>> begin Article

Armavir is a military airfield in Krasnodar Territory, located on the southern outskirts of the city Armavir. The 713th Training Aviation Regiment is based at the aerodrome, which is part of the 783rd Training Center. The regiment instructors provide training for fighter aircraft on the Yak-130 L-39 and MiG-29 aircraft.

The possibility is being discussed of creating an Armavir airport by reconstructing the military aerodrome and bringing it into compliance with the standards of civil aviation aerodromes.

Accidents and disasters
 September 14, 2006: in the area of Armavir city, a L-39 training aircraft crashed during a scheduled training flight. A cadet ejected and the pilot-instructor Dmitry Khrebtov died.
 February 1, 2008: a L-39 crashed. During the performance of a flight task, the engine stopped. After two unsuccessful attempts to restart, the pilot took the plane to a safe area and Second-class pilot Major Serov safely ejected.

>> end Article

— Goals —
1. Render this sentence from the Armavir airfield article into Spanish: "The 713th Training Aviation Regiment is based at the aerodrome, which is part of the 783rd Training Center."
2. Pick up the Armavir airfield article after its final sentence and carry it on in the same style.

>> begin Stored rows

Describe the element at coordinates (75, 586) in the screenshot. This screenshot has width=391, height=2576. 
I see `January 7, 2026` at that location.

>> end Stored rows
>> begin Stored rows

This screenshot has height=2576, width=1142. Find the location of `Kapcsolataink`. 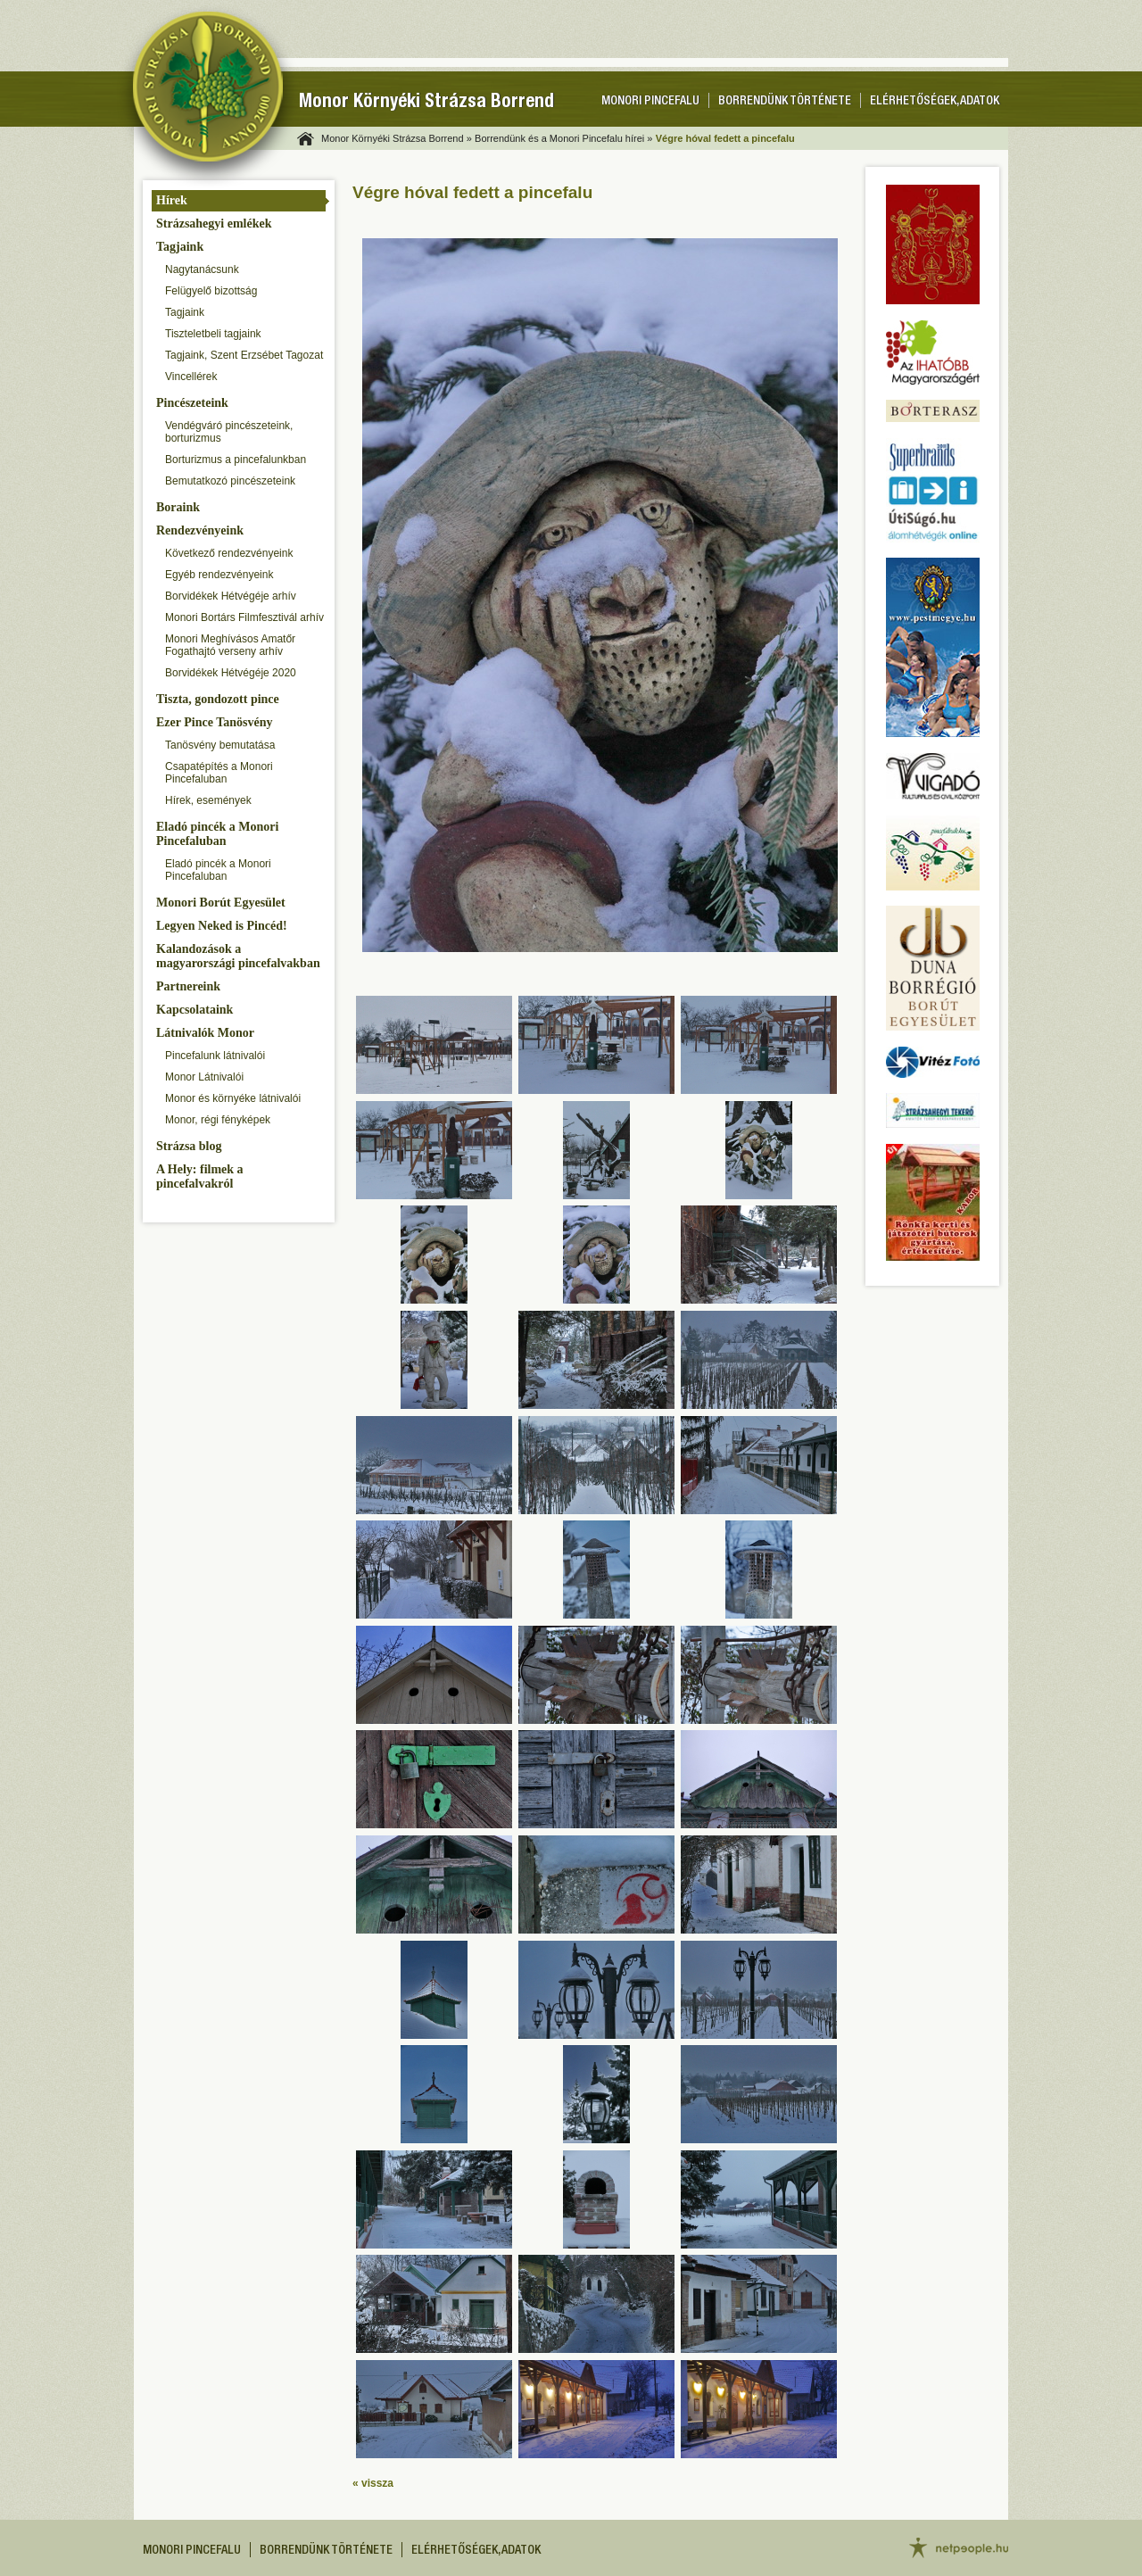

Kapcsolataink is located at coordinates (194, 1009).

>> end Stored rows

— The results —
1. El 713.º Regimiento de Aviación de Entrenamiento tiene su base en el aeródromo, que forma parte del 783.º Centro de Entrenamiento.

2.
 September 4, 2014: in the Armavir region, during a training flight of a MiG-31 aircraft, the landing gear did not lower during the approach to landing. Both pilots ejected and managed to survive. According to the official representative of the Russian Defense Ministry Igor Konashenkov, the pilots were quickly found and taken by helicopter to the base airfield.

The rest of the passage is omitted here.